It is worth pausing here to emphasize how horribly delicious the illustrations of the bugs are. They remind me somehow of the best fiend folio illustrations. That they are produced in yellow on red somehow only adds to the awful beauty of the drawings. Kimkiduk has done a wonderful job. 



The Mainly Good

I have two minor gripes with the layout and information design, which I feel almost bad mentioning because the total package is so good aesthetically speaking and innovative with its information design. The first is that they chose to do a really great two-page spread illustration of insectoid horror on the interior of the cover. But the cover is stapled (attached) to the interior, which means you can't see the spread properly. As far as I can tell, the only two places where you can have a single unbroken illustration across two pages in a zine is either on the exterior of the front cover or on the center page of the zine. Or, if you have a detached cover, you can put it on the interior of the cover, as I do with my maps. 

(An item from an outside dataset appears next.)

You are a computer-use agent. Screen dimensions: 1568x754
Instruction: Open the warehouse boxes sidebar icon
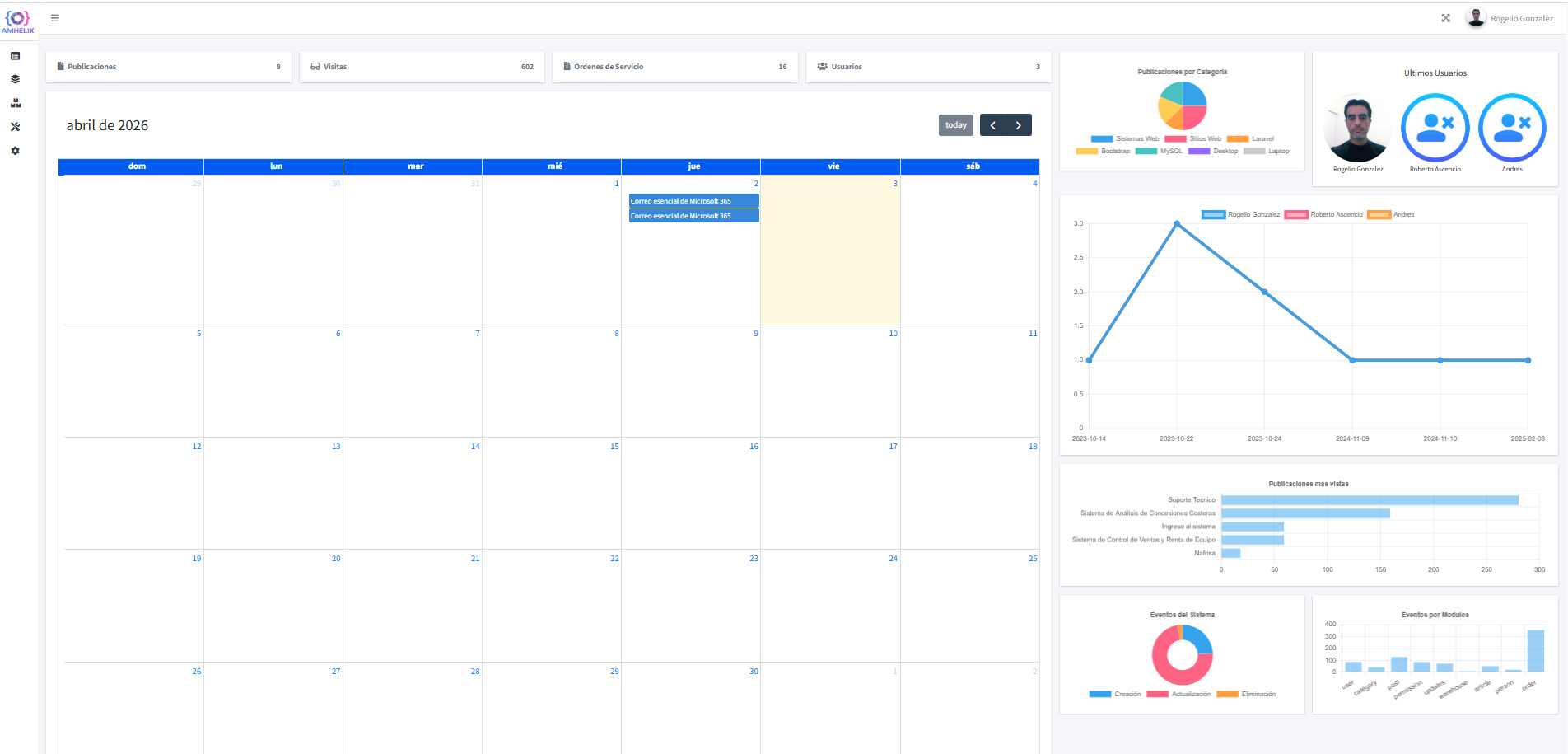15,104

The second minor gripe is that the entries for the bugs do not tell you what color the bug is or what noise it makes. Instead you are sent to roll on three utilitarian but fairly insubstantial tables at the front. This works against the wonderful design aesthetic of the zine to have everything about a bug on the same two-page spread and adds nothing, since what's at stake is just describing aesthetics trivia of the bug ("wait a minute, flip, clatter, clatter, it's green with mottled fuchsia spots") and the tables are very short anyway. I think it would have been better information design if this was simply included in the description. The take-way for me with this is that you should think about whether having a random table adds something or just throws up a procedural obstacle to smooth play. Again not a big deal and the main thing to say is that this zine has brilliant information design. 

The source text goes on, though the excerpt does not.